Gezondheid

© ANP / Rob Engelaar

Hoe is de brede welvaart verdeeld als het gaat om gezondheid? Gezondheid is sterk bepalend voor de kwaliteit van leven. Een (chronische) ziekte beperkt iemands mogelijkheden om actief en volwaardig deel te nemen aan de samenleving. Gezonde voeding heeft ook grote invloed op iemands kwaliteit van leven. De verdeling wordt gemeten met de ervaren gezondheid.

Ervaren gezondheid

Het welzijn van mensen hangt sterk samen met hun gezondheid: een slechte gezondheid gaat vaak samen met een lager welzijn en kan zorgen voor problemen op het gebied van bijvoorbeeld werk, sociaal leven en wonen. Hier wordt het oordeel over de eigen gezondheid – de ervaren gezondheid – als indicator voor gezondheid gebruikt. Meer informatie over de gezondheid van de Nederlandse bevolking is te vinden op StatLine.

Ervaren gezondheid

Situatie in 2021

Hoe mensen over hun eigen gezondheid denken is een goede indicator voor de algemene gezondheidstoestand. Concreet gaat het om het percentage dat de eigen gezondheid als goed of zeer goed beoordeelt. In 2021 vond 80,5 procent van de Nederlandse bevolking de eigen gezondheid goed of zeer goed.

De kenmerken geslacht, leeftijd, onderwijsniveau en migratieachtergrond hangen samen. Mensen met een lager onderwijsniveau zijn bijvoorbeeld gemiddeld ouder dan hoogopgeleiden. Door standaardisatie van de cijfers wordt hiermee rekening gehouden: er wordt gecorrigeerd voor de ongelijkheid in het voorkomen van bovenstaande kenmerken.
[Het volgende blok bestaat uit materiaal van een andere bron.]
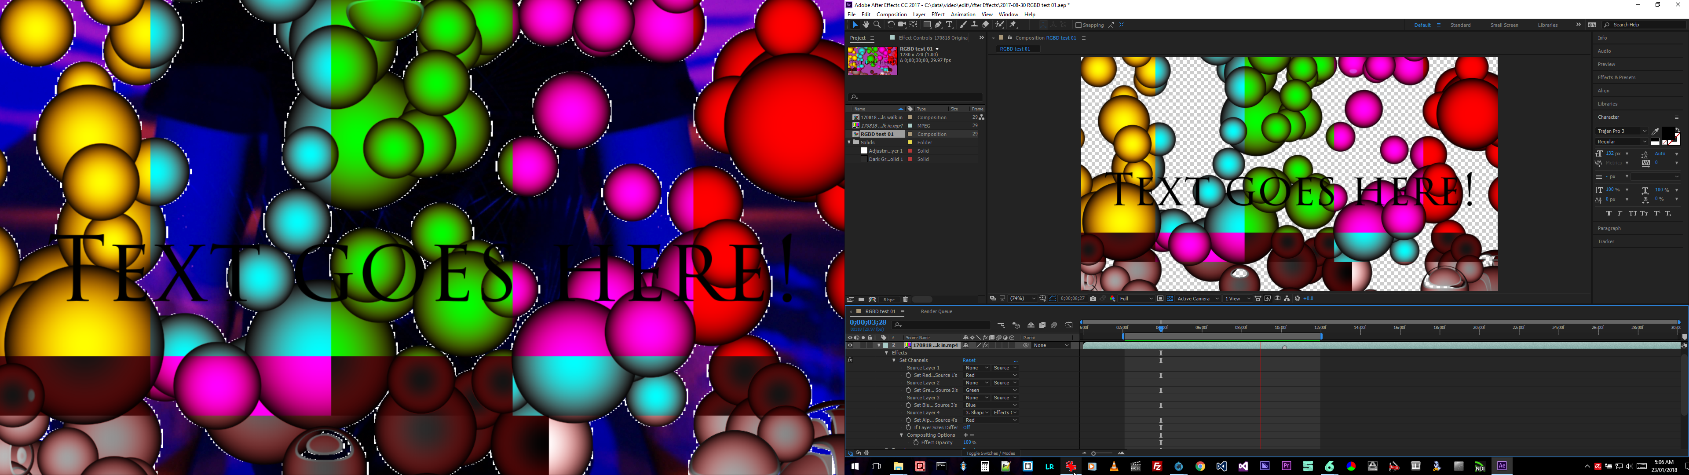Click the timeline zoom slider handle
1689x475 pixels.
[1094, 453]
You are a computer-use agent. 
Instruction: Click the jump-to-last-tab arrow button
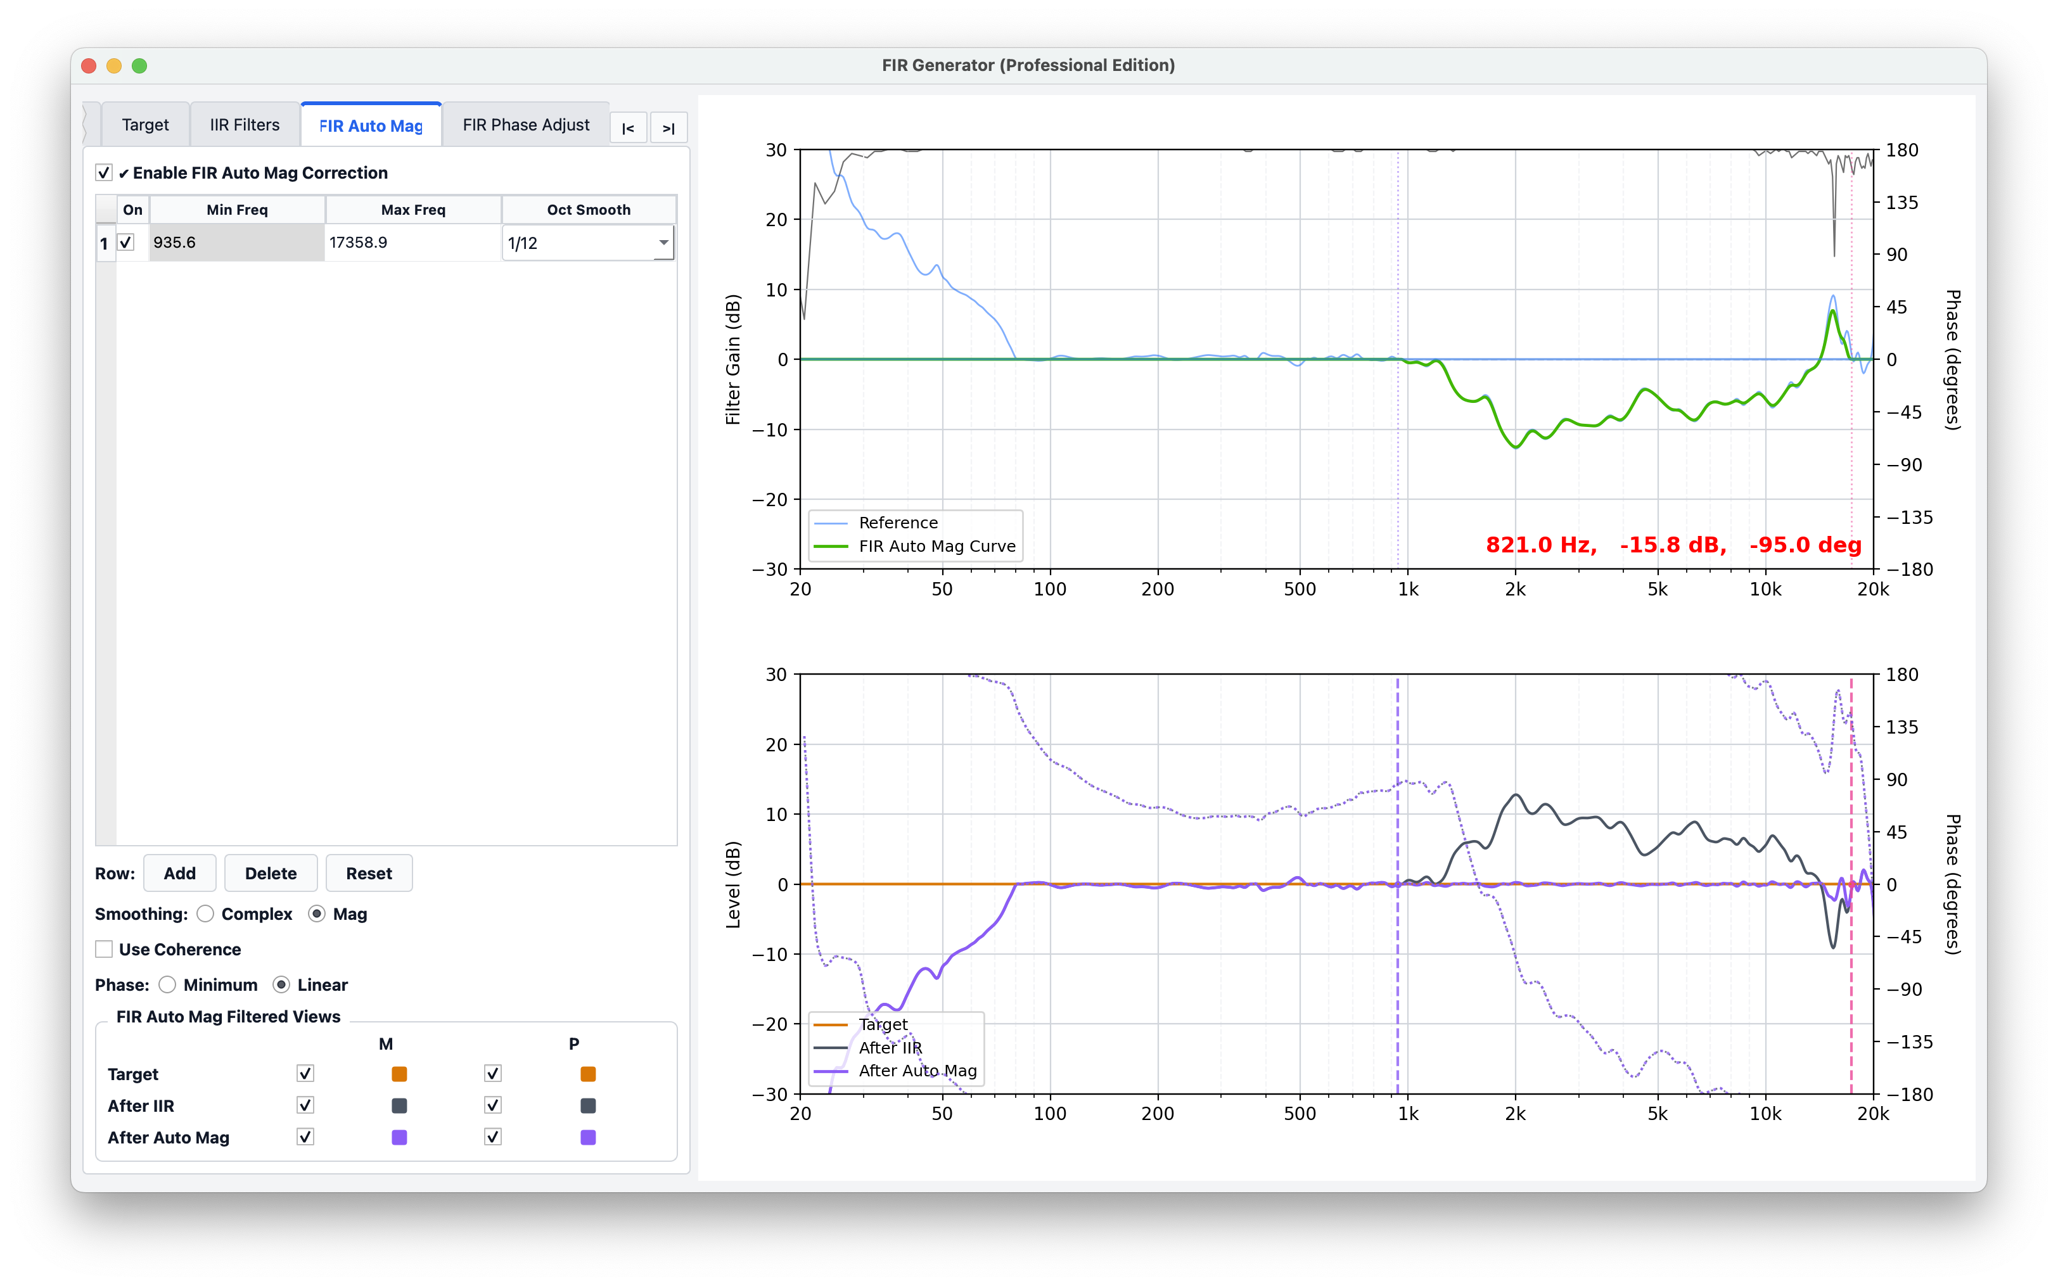pyautogui.click(x=668, y=128)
Op basis van gestandaardiseerde cijfers is het verschil in ervaren gezondheid tussen hoog- en laagopgeleiden kleiner. Maar ook op basis van gestandaardiseerde cijfers blijft de ervaren gezondheid van laagopgeleiden relatief laag en die van hoogopgeleiden relatief hoog. Ook de andere hierboven beschreven statistisch significante verschillen tussen groepen blijven na standaardisatie bestaan.
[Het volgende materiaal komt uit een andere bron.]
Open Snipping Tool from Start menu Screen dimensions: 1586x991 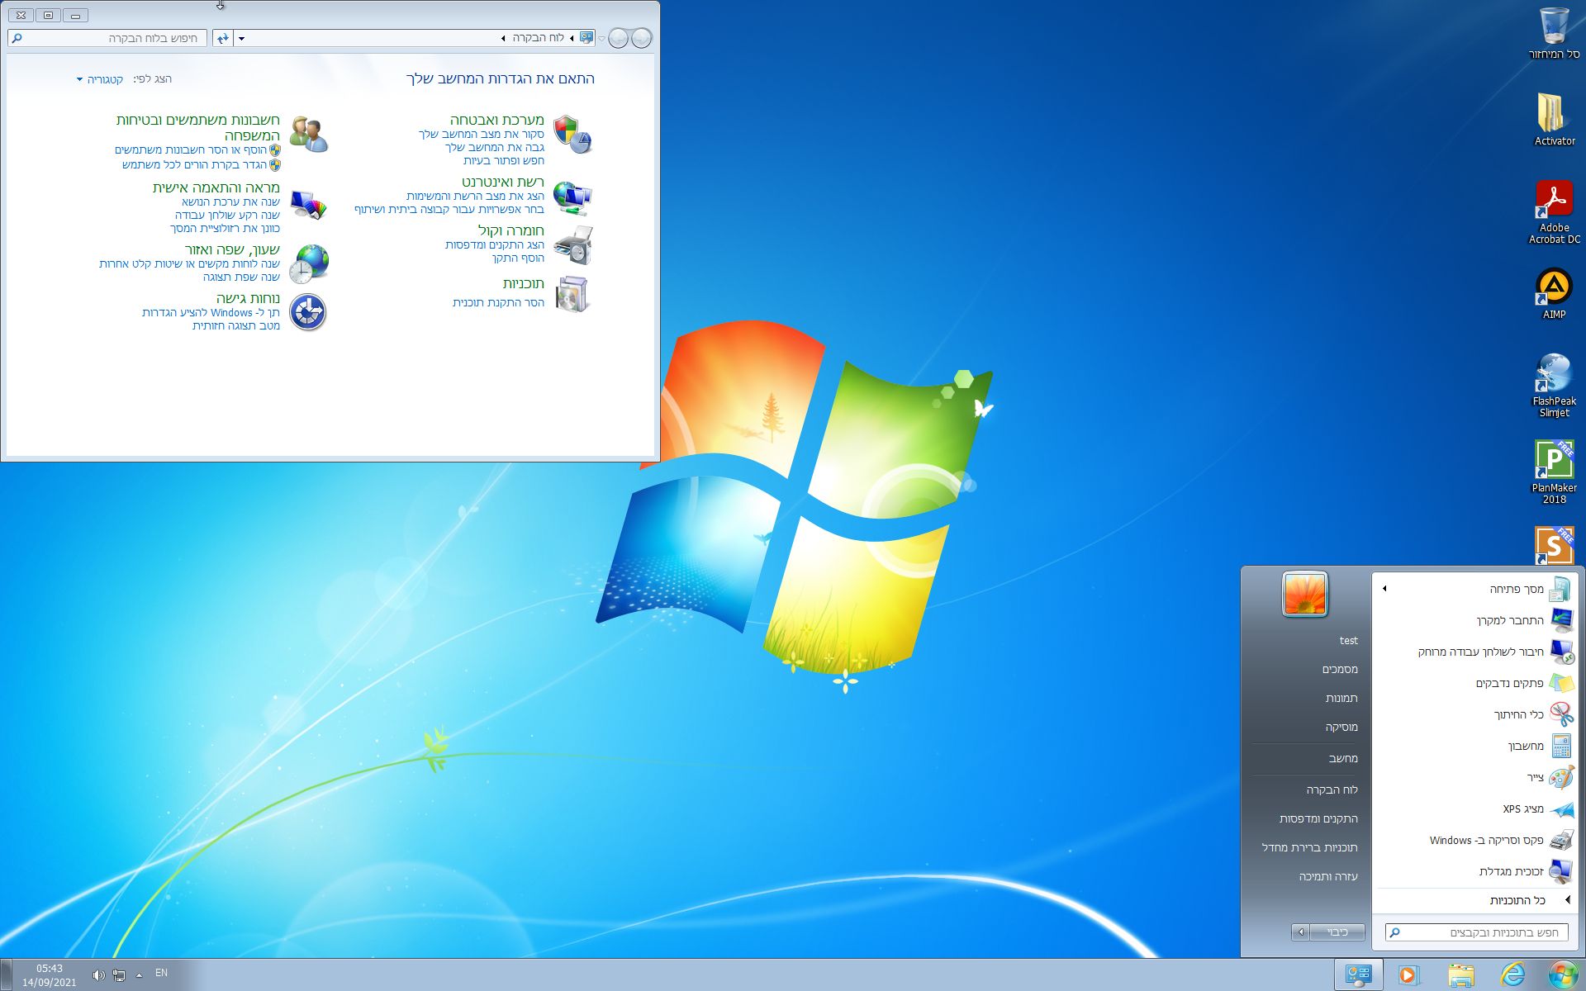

Veranderingen tussen 2019 en 2021

In 2021 was het aandeel mensen dat de eigen gezondheid als goed of zeer goed beschrijft 1,8 procentpunt hoger dan in 2019. Vergeleken met die ontwikkeling voor de gehele bevolking hebben de volgende groepen zich afwijkend ontwikkeld:

  • Bij personen van 15 tot 35 jaar was de ontwikkeling ongunstiger. In deze groepen daalde het percentage met een als (zeer) goed ervaren gezondheid zelfs. Bij ouderen vanaf 75 ontwikkelde de ervaren gezondheid zich juist relatief goed, een toename van bijna 8 procentpunt.
  • De ervaren gezondheid van laagopgeleiden ontwikkelde zich relatief gunstig, met een toename van 4,5 procentpunt. Bij hoogopgeleiden was de ontwikkeling relatief ongunstig: een daling van 1 procentpunt.